Por eso, la gran fe, el creer definitivo, es la confianza en la gran trascendencia: creemos que nuestro corazón puede acceder a unas fuerzas que no se ven y que van más allá de lo que podemos imaginar. Creer es confiar en que la trascendencia absoluta está presente en nuestras vidas.
Creer en Dios nos hace creer en el hombre. Quien cree en el hombre tiene más facilidad para creer en Dios. La superación del miedo abre caminos de trascendencia. La duda superada nos hace más humanos.
Creer en mí mismo más allá de lo aparente tiene mucho que ver con creer en el otro, con trabajar en grupo, con creer que es más grande el milagro cuando es fruto de la relación. Creer en mí mismo y en el grupo junto a mí es también una puerta abierta a creer en ese gran grupo que es la Iglesia y que vive de mirar a Jesús que la llama para atravesar las aguas.

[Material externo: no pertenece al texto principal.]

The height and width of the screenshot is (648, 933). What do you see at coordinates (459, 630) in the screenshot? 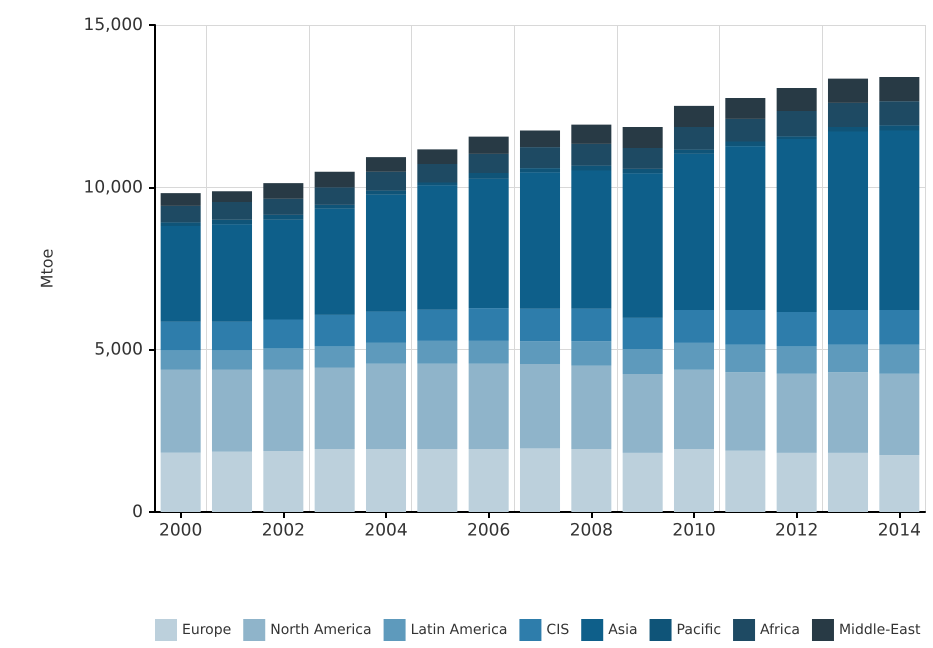
I see `legend-label: Latin America` at bounding box center [459, 630].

Cuando Pedro se deja llevar por la palabra de Jesús, cuando es el corazón el que sabe ver más allá de las aguas, puede caminar. Cuando, en cambio, se deja llevar por sus propias fuerzas, por la dificultad del viento sentida en sus carnes, su camino se hunde entre las aguas. “¡Qué poca fe! ¿Por qué has dudado?” La mano y la palabra de Jesús hacen posible la superación de la duda y la recuperación de la fe.
Hay alguien que nos llama y nos mira más allá de las aguas. Estamos revestidos de unas posibilidades para el camino que no siempre sabemos ver. Poder es creer.